Full-Property Thermal Infrared Imaging

Every home has two stories: the one you can see, and the one behind the drywall, above the ceilings, and inside the walls. Thermal infrared imaging reads the second story. An infrared camera detects minute temperature differences across surfaces, and in trained hands, those patterns reveal moisture from hidden leaks, missing insulation, conditioned air escaping through invisible gaps, or electrical connections quietly overheating toward failure.

The phrase “in trained hands” matters. A thermal camera does not see through walls, and it does not interpret itself; an untrained operator with a camera produces colorful pictures and confident misdiagnoses.
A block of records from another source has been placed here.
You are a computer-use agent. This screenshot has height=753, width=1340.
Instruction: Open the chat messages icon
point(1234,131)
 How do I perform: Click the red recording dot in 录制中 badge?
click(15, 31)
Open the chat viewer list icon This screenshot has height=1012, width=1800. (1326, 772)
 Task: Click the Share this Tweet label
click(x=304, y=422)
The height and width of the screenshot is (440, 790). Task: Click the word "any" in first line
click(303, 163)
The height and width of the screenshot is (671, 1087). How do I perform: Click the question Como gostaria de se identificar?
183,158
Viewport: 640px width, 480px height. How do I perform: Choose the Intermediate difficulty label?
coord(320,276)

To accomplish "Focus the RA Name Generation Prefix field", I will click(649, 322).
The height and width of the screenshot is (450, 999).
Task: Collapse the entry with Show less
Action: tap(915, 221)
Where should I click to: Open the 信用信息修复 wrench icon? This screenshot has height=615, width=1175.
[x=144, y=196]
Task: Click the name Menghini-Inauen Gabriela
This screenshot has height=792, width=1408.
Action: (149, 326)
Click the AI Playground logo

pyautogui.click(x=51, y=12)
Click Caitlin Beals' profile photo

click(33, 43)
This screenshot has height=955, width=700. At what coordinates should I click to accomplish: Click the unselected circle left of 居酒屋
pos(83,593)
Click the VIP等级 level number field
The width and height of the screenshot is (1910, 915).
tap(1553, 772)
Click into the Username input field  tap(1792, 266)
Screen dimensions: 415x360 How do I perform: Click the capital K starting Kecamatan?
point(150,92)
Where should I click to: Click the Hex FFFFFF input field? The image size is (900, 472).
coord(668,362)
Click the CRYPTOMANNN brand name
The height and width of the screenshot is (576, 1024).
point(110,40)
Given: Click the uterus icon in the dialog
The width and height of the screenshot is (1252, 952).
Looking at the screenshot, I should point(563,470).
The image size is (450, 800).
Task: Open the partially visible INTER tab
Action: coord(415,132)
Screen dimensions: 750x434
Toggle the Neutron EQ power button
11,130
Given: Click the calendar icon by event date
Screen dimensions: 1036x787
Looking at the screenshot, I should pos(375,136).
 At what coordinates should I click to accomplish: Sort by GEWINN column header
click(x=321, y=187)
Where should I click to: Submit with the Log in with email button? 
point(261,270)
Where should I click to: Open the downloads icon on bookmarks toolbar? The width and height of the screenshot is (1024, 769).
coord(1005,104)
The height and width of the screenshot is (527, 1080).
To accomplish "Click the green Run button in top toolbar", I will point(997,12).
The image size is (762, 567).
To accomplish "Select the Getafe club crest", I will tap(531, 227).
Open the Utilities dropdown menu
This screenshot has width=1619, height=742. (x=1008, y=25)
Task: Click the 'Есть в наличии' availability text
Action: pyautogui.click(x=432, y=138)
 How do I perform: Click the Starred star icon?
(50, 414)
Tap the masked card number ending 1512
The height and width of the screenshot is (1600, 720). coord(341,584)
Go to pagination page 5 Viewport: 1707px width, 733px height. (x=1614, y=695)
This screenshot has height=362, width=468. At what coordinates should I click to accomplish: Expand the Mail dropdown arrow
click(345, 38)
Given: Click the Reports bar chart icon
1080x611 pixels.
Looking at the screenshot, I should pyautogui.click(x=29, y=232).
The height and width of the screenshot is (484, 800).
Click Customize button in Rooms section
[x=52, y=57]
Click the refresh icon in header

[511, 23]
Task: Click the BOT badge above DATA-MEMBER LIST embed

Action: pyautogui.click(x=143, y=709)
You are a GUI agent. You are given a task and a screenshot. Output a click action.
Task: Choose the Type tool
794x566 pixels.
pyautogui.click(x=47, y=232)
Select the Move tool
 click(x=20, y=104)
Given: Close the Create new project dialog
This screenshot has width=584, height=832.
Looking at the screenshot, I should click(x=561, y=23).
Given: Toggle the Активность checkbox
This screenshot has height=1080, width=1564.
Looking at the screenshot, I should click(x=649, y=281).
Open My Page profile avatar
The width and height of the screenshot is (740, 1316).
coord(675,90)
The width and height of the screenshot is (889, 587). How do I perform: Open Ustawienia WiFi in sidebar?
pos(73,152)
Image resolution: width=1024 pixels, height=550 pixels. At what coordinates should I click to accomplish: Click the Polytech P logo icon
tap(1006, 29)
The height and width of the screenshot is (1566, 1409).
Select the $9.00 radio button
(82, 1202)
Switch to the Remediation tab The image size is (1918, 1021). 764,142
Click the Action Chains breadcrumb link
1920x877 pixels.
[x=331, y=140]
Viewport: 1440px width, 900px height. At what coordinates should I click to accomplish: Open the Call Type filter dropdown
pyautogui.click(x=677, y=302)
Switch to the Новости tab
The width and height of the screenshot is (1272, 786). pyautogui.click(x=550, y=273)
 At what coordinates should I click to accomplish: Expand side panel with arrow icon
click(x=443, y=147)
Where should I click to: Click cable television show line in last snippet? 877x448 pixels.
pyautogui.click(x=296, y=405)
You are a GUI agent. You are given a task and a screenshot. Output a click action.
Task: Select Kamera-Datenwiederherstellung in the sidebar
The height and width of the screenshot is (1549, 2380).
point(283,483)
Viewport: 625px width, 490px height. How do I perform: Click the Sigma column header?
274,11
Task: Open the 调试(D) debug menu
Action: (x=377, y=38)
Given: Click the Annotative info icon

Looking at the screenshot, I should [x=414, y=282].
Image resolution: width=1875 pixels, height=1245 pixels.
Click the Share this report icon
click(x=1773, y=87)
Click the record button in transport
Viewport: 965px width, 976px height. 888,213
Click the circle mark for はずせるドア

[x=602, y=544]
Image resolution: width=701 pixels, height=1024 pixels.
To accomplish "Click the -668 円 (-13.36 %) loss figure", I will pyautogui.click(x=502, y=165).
I am a Level 1 Certified Infrared Thermographer, trained in how materials hold and release heat, the scanning conditions a valid survey requires, and the discipline of confirming thermal findings with moisture metering and direct evaluation before drawing conclusions. That training is the difference between imaging and guessing.

Limited Scope vs. Full-Property Scanning

Every home inspection I perform already includes limited-scope thermal imaging at no additional charge; it is part of my inspection process. A full-property scan is a distinct undertaking: a methodical survey of the entire building envelope and its systems, conducted under proper temperature-differential conditions and documented in a dedicated report.

What a Full-Property Scan Reveals

  • Moisture intrusion: roof leaks, plumbing leaks, ice dam damage, and wet insulation, often long before staining appears on a visible surface.
  • Energy loss: missing or settled insulation, thermal bypasses, and air leakage paths that explain high utility bills room by room.
  • Electrical concerns: overheating breakers, connections, and circuits are identified before they become failures or fire hazards.
  • System diagnostics: in-floor radiant heat loops, duct leakage, and flue and chimney heat patterns that indicate how systems are actually performing.

When My Clients Order This Scan

The most common occasions: chasing a leak or odor no contractor has been able to locate, evaluating a home before an energy retrofit or major renovation, documenting conditions after hail or storm damage, verifying new construction insulation before the builder’s warranty expires, and establishing a baseline for a high-value home as part of an annual maintenance program.

I will be honest about conditions: thermal imaging is most revealing when there is a meaningful temperature difference between the inside and the outside, so I schedule full-property scans for times of day and seasons that yield valid results rather than pretty pictures. That candor is part of what you are paying for.